Ainda na quarta-feira (20), o ministro brasileiro da Agricultura, Carlos Fávaro, reagiu afirmando ver “ação orquestrada” de empresas francesas contra a produção brasileira e afirmando serem inverídicas as acusações de que a produção brasileira não cumpre com as normas e exigências internacionais.

Já no dia seguinte, quinta (21), o Carrefour esclareceu que a medida se aplicaria apenas às lojas da França. Mas o estrago já estava feito. No Brasil, grandes frigoríficos como Minerva, JBS e Marfrig iniciaram um boicote ao Carrefour, interrompendo seu fornecimento à rede francesa. Na segunda feira (25) já havia relatos de escassez de carne em lojas do Carrefour em São Paulo.

Na terça-feira (26) o grupo Carrefour voltou atrás e publicou uma carta de retratação dirigida ao mercado brasileiro afirmando que a carne brasileira tem “alta qualidade e sabor. Com a publicação dos comunicados, alguns frigoríficos já começaram a suspender o boicote ao grupo francês.

Mas a turbulência política desencadeada não parece ter arrefecido. No Brasil a contenda rendeu uma reclamação da CNA (Confederação da Agricultura e Pecuária do Brasil) junto à Comissão Europeia, o braço executivo da União Europeia, contra o que vê com ação articulada entre Carrefour, empresários franceses e o governo Macron para prejudicar as exportações da carne brasileira para a Europa. A confusão rendeu também declarações de políticos brasileiros e até do Presidente da República, que afirmou que “franceses não apitam mais nada”, ao se referir à posição quase isolada da França sobre a questão e ao fato de que as negociações se dão ao nível supranacional, isto é, entre os negociadores dos blocos, não passando pelos parlamentos nacionais.

Mesmo assim, a Assembleia Nacional Francesa decidiu fazer uma votação simbólica na terça-feira (26), na qual rejeitou por 484 a 70 o acordo.

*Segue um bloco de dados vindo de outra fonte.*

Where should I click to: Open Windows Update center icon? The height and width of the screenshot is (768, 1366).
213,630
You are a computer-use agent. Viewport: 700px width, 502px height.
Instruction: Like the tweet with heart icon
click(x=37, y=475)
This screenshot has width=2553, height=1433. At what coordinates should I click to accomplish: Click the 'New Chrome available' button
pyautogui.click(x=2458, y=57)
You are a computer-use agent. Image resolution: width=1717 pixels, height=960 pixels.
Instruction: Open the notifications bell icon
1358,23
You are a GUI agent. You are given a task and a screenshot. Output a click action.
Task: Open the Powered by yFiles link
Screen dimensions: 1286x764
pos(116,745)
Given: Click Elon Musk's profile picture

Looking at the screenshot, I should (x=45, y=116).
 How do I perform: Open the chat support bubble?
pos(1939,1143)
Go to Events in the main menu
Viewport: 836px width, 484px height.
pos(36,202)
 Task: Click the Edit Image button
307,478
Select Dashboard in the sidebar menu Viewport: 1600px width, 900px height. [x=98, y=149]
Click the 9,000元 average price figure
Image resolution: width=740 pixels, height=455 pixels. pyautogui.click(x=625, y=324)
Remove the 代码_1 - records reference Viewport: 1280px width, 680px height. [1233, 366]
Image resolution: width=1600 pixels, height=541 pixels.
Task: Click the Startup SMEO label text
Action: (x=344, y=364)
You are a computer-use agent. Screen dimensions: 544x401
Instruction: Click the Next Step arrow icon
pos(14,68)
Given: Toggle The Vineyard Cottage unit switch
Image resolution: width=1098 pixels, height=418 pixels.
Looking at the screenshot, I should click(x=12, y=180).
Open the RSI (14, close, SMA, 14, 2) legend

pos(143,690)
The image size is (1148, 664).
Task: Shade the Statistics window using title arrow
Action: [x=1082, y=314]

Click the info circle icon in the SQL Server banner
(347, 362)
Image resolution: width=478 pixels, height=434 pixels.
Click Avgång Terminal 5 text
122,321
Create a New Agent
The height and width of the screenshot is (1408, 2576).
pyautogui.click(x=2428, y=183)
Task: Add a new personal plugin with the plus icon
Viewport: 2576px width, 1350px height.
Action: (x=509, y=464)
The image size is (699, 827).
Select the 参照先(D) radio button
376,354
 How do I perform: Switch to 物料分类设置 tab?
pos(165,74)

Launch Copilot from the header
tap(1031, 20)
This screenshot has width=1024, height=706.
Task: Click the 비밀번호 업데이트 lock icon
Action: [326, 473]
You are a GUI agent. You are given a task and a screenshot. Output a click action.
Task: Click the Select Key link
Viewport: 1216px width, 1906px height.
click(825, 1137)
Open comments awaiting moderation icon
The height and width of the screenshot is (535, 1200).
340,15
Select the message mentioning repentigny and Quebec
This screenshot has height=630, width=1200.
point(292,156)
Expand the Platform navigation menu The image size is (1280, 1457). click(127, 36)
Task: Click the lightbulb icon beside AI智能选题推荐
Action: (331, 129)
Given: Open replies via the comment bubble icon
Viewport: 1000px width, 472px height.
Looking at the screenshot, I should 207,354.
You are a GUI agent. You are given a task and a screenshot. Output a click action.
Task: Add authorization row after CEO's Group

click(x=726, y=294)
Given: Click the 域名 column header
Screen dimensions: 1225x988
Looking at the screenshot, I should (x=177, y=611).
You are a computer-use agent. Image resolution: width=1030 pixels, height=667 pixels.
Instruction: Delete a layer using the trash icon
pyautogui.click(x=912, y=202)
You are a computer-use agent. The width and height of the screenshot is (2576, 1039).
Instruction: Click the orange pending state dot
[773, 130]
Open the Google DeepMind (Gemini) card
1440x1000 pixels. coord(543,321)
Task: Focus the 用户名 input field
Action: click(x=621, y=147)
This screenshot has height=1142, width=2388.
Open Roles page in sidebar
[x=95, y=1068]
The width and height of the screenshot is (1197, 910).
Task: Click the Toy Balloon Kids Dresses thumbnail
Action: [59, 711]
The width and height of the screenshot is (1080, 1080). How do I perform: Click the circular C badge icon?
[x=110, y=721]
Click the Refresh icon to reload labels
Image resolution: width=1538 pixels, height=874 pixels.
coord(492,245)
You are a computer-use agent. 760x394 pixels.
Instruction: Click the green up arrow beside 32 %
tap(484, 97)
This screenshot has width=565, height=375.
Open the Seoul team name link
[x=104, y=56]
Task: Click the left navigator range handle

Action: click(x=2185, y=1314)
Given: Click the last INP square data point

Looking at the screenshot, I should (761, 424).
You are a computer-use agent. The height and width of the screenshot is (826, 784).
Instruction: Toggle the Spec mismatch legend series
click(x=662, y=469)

Como dito, esse resultado não possui qualquer valor prático, pois a decisão sobre o acordo se dará em outras instâncias. No entanto, ele sinalizou uma ampla rejeição francesa sobre o tema e produziu uma unidade entre os partidos políticos que, em outros temas urgentes, como orçamento, não estão conseguindo chegar a acordo algum.

A curiosa coalizão contra a carne do Mercosul vai desde partidos bem à esquerda, como A França Insubmissa (Melanchon), que afirma defender os interesses dos pequenos agricultores, passando pelos ecologistas, que se afirmam preocupados com a preservação da Amazônia, até a extrema direita do Rassemblement National (Le Pen). “Nossos agricultores não querem morrer e nossos pratos não são latas de lixo”, chegou a dizer um deputado da direita.

 

Interesses em jogo

Fica evidente o conflito de interesses entre o agro brasileiro e o francês. Este último teme perder seu mercado para os produtos brasileiros, que conseguem chegar às prateleiras a um preço bem mais competitivo.

Já o setor brasileiro não teria muito a perder caso fosse mantido um boicote francês a seus produtos, já que a França foi responsável por pífios 0,02% das vendas externas brasileiras até outubro. Ou seja, nessa queda de braço econômica, o poder relativo do agro brasileiro é muito mais forte.

Já a rede Carrefour possui uma posição mais vulnerável, tanto que voltou atras em sua desastrosa declaração, pois um desabastecimento de suas lojas acarretaria perdas financeiras.

Do ponto de vista político, o jogo segue em aberto. O governo Macron já se posicionou contrário ao acordo, mas sozinho também não será capaz de barrá-lo. Precisaria reunir ao menos quatro países europeus que, juntos, representam pelo menos 35% da população da União Europeia, tarefa que não será fácil, dadas as divergências de interesses internos ao bloco. A Alemanha, por exemplo, é favorável, visando ampliar suas exportações de automóveis para o Mercosul.

Seguiremos acompanhando os desdobramentos dessa contenta e analisando seus possíveis efeitos, pois existe a possibilidade de que o acordo finalmente seja assinado na semana que vem, na rodada do Uruguai.

 

 

 

 

Observação: Esse conteúdo não representa, necessariamente, a opinião da Fundação Podemos.